By (I) above, we have \(\ker N = \operatorname{Pic}^0(A)\). On the other hand, for \(\mathcal{L} \in \operatorname{Pic}^0(A)\),

\[ (\sigma - 1)(\mathcal{L}) = [-1]^\ast \mathcal{L} \otimes \mathcal{L}^{\vee} \simeq (\mathcal{L}^{\vee})^{\otimes 2}.\]

In other words, \((\sigma -1)\) has the effect of multiplication by \(-2\) on \(\operatorname{Pic}^0(A)\). But now recall that \(\operatorname{Pic}^0(A) = \widehat{A}(k)\), and \([-2] : \widehat{A} \to \widehat{A}\) is surjective étale. Since \(k\) is separably closed, the map on \(k\)-points is surjective, and therefore \((\sigma - 1)\operatorname{Pic}^0(A) = \operatorname{Pic}^0(A)\), from which the vanishing of the cohomology group in question follows.

Proof of Main Theorem

Let \(p_1, \dots, p_{16}\) be the points in \(A[2](k)\), let \(E_i\) be the preimage of \(p_i\) in \(\operatorname{Bl}_Z A\) (the exceptional divisors), and let \(\widetilde{E}_i\) denote the image of \(E_i\) in the quotient \(X\). Define

\begin{eqnarray*} \widetilde{E} &:=& \bigcup_{i=1}^{16} \widetilde{E}_i.\\ E &:=& \bigcup_{i=1}^{16} E_i.\end{eqnarray*}

It is proven in Theorem 10.6 of Badescu’s “Algebraic Surfaces” that the \(\widetilde{E}_i\)’s are irreducible divisors in \(X\), and are furthermore \(\mathbf{Z}\)-linearly independent in \(\operatorname{Pic}(X)\).
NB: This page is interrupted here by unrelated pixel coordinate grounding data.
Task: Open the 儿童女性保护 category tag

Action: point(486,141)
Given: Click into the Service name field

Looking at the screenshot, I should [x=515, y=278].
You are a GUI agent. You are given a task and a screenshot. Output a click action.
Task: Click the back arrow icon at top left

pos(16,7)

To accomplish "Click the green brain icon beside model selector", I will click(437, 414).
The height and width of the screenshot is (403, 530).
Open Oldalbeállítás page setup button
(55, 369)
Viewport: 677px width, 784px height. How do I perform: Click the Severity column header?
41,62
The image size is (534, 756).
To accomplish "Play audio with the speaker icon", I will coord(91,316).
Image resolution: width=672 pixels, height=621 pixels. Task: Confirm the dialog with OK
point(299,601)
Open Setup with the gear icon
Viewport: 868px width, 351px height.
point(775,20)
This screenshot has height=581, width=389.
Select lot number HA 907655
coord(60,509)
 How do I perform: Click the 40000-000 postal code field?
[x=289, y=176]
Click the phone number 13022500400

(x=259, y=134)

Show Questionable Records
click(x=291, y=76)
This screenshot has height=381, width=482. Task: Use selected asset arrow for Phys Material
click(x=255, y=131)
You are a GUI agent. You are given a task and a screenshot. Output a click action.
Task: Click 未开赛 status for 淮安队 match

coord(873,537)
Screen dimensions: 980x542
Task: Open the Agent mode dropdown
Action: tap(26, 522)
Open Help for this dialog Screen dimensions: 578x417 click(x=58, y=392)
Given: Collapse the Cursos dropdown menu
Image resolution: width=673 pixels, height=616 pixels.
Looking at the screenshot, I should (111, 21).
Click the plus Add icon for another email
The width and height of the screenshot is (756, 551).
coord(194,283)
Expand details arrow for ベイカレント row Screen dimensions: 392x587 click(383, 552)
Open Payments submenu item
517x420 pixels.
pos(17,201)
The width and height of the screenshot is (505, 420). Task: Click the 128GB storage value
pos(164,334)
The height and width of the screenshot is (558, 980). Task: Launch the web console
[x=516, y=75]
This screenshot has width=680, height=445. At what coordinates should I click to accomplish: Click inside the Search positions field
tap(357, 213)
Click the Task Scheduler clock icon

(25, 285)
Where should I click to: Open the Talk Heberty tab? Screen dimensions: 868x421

Therefore, identifying the Weil class group of \(X\) with its Picard group (by smoothness), we obtain the exact sequence

 (5)\begin{equation*}  0 \to \bigoplus_{i=1}^{16} \mathbf{Z}[\widetilde{E}_i] \to \operatorname{Pic}(X) \to \operatorname{Pic}(X - \widetilde{E}) \to 0\end{equation*}

with the group on the left isomorphic in the obvious way to \(\mathbf{Z}^{16}\).

Now the formation of the quotient \(\pi : \operatorname{Bl}_Z A \to X\) commutes with open immersions. More precisely, for any open subscheme \(\widetilde{V} \subset X\), if we let \(V := \pi^{-1}(\widetilde{V})\), then the map \(\pi\colon V \rightarrow \widetilde{V}\) is the categorical quotient of \(V\) by \(\mathbf{Z}/2\mathbf{Z}\). Therefore,

\[X - \widetilde{E} \simeq \pi^{-1}(X-\widetilde{E})/(\mathbf{Z}/2\mathbf{Z}).\]

But now observe that

\[ \pi^{-1}(X- \widetilde{E}) \simeq \operatorname{Bl}_Z A -E \simeq A - A[2],\]

so

\[(A - A[2])/(\mathbf{Z}/2\mathbf{Z}) \simeq X - \widetilde{E}.\]

Therefore, the result \(\rho(X) = 16 + \rho(A)\) will follow from (5if we can show that the abelian group \(\operatorname{Pic}((A - A[2])/(\mathbf{Z}/2\mathbf{Z}) )\) is finitely generated of rank equal to \(\rho(A)\). To this end, define \(U := A - A[2]\) and \(G := \mathbf{Z}/2\mathbf{Z}\). Since the action of \(G\) on \(U\) is free, the quotient map \(U \to U/G\) is a Galois cover (SGA3, Exposé V, Théorème 4.1(iii) and (iv)), and we have an associated Hochschild-Serre spectral sequence

\[ H^i(G, H^j(U,\mathbf{G}_m)) \implies H^{i+j}(U/G, \mathbf{G}_m).\]

The low-degree terms of this spectral sequence are

\[ 0 \to H^1(G, H^0 (U, \mathbf{G}_m)) \to \operatorname{Pic}(U/G) \to \operatorname{Pic}(U)^G \to H^2(G, H^0 (U, \mathbf{G}_m)). \]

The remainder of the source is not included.